Thursday, 15 August 2019
Rebooting the planet - why you're to blame for the constant stream of "live action" remakes and movie reboots - This week's #ReadItTorial 2019
You. Yes specifically you. It's all your fault. For every person I hear moaning that Disney is A) taking over the planet (or more specifically, the entertainment industry and B) they're remaking / rebooting everthing, I feel like wrapping this article in a baseball bat and clocking them around the head with it...
The Lion King Has Edged Out Frozen As the Highest-Grossing Animated Film of All Time, More Proof That Disney’s Monopoly Is Inescapable and Nothing Mat...
Every time a new Disney project is announced, it's got to the point where I'm no longer surprised to find that the most hyped movies in their upcoming schedules are all ones that we've either seen before, or are seeing in a slightly different form - and the ones that make gigantic box office revenues are either sequels, remakes or reboots.
The animated-movie-remakes-into-CGI-snore-fests is a trend that seems to have garnered a fair amount of traction but so is mining the rich seam of every company's IP that Disney hoovers up in their land grab of the industry.
I used to think that it was worth making a fuss about the lack of middle grade and YA-based movies and TV shows being made, instead passed over for stuff like a new Home Alone franchise, a (god help us) new "Night at the Museum" film (when the corpse of the last one is still warm). The problem is you again, yes you movie-goers. You really don't seem to like movies based on cool books.
Why is that? Is it that there's a huge majority of readers like us out there who would rather read the worst book ever written than watch the best movie of that book they can make?
There have been some pretty high-profile movie 'bombs' based on utterly fantastic books ("Miss Peregrine's Home for Peculiar Children" and "Mortal Engines" are just two recent ones that spring to mind) so it's easy to see why big studios are no longer taking risks. They hoover up the movie rights to books (mostly to stop their competitors from ever 'making bank' with them) but often those scripts stay unwritten, those movies never reach pre-production, and we're left with the situation as it is now.
Books are particularly problematic though.
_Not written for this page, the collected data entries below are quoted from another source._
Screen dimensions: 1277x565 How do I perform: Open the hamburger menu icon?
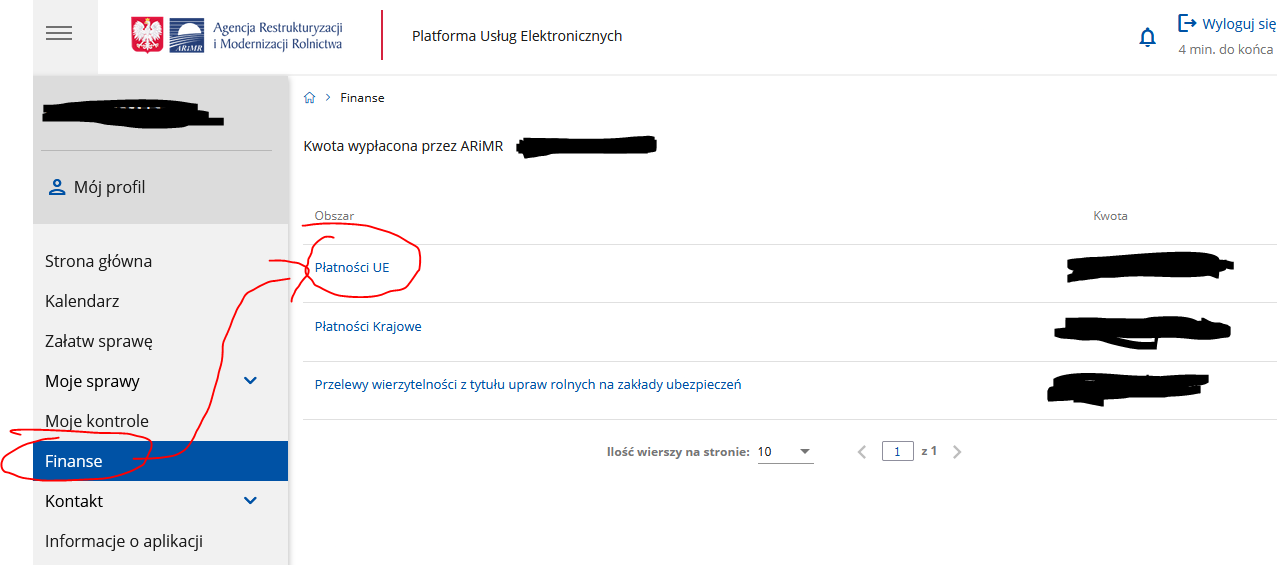(59, 34)
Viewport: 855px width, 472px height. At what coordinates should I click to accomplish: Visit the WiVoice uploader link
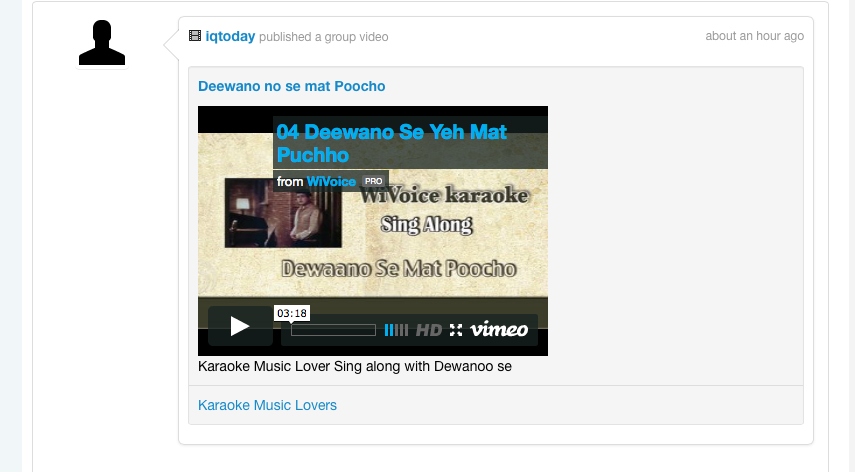tap(331, 181)
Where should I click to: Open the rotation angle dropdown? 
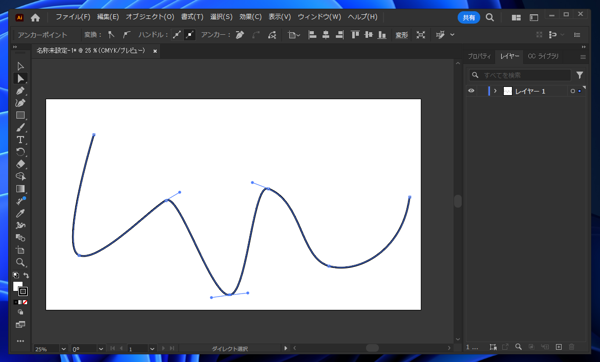pyautogui.click(x=101, y=349)
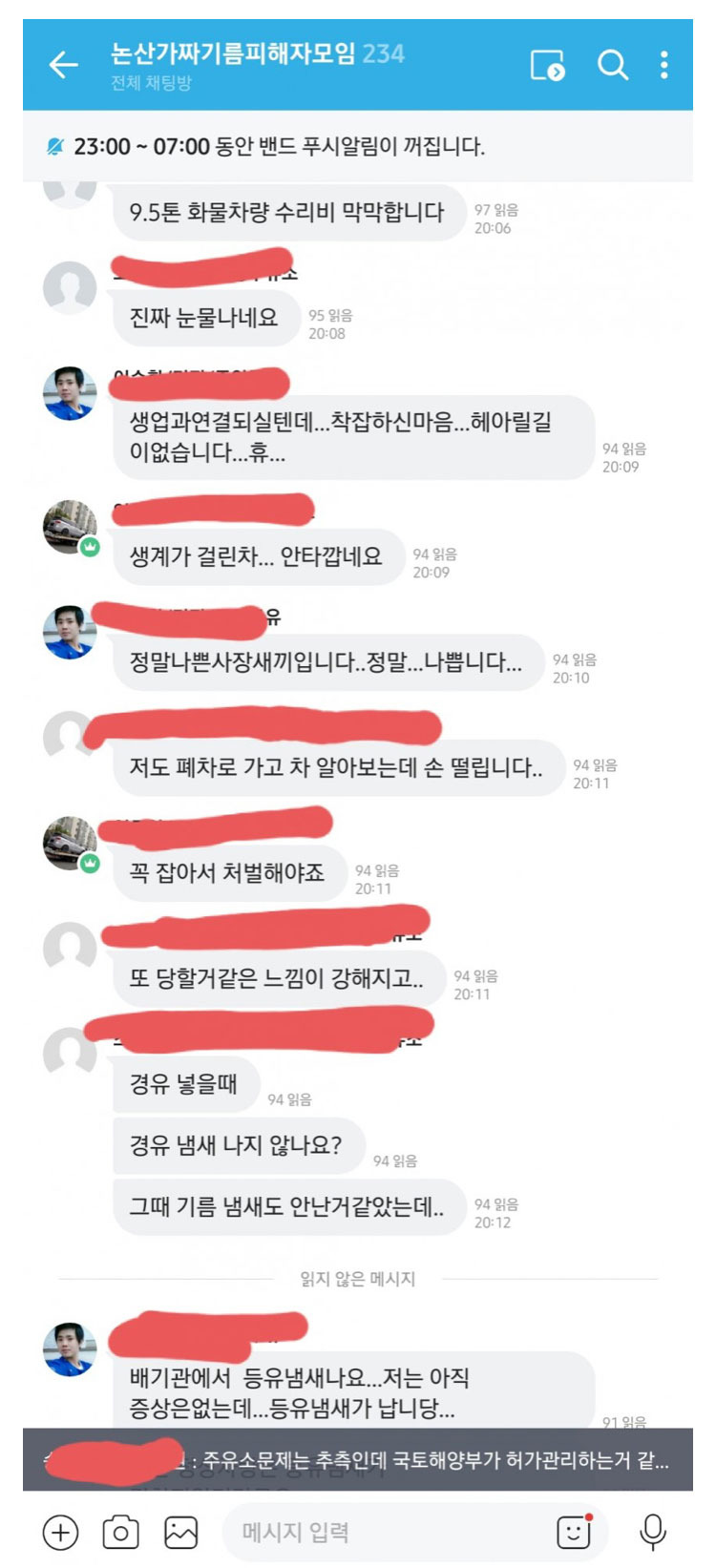716x1568 pixels.
Task: Open the chat list export icon
Action: point(547,65)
Even if an author or publisher has some involvement in a project, it's not often with enough influence to stop some really bad decisions being made in the execution of that movie. In one hand you've got the aforementioned fans of the book who absolutely won't entertain anything that doesn't fit with their own mental image of what a filmed version of that book should be like. On the other hand you've got a stack of cinemagoers who have no idea that the original book even exists, and need to be wowed by something that hooks them in. That's even before you get to the part where the original book is completely unfilmable, unless you've got infinite amounts of money to waste trying to explore the 6 or 7 movies, or the expensive TV show you'd need to make in order to do the original material justice.
It feels like the movie industry long ago realised that all people really want are more movies like the ones they've watched a zillion times before, which is why so many movie franchises long outstay their welcome (I can think of no other solid reason why we ended up with 5 (FIVE!!!!) terrible "Transformers" films.
So no more moaning about Disney's approach. I'm not defending them, I'm not sticking up for them, I'm telling you that you're very much part of the problem because you will keep going out and paying good money to watch this stuff.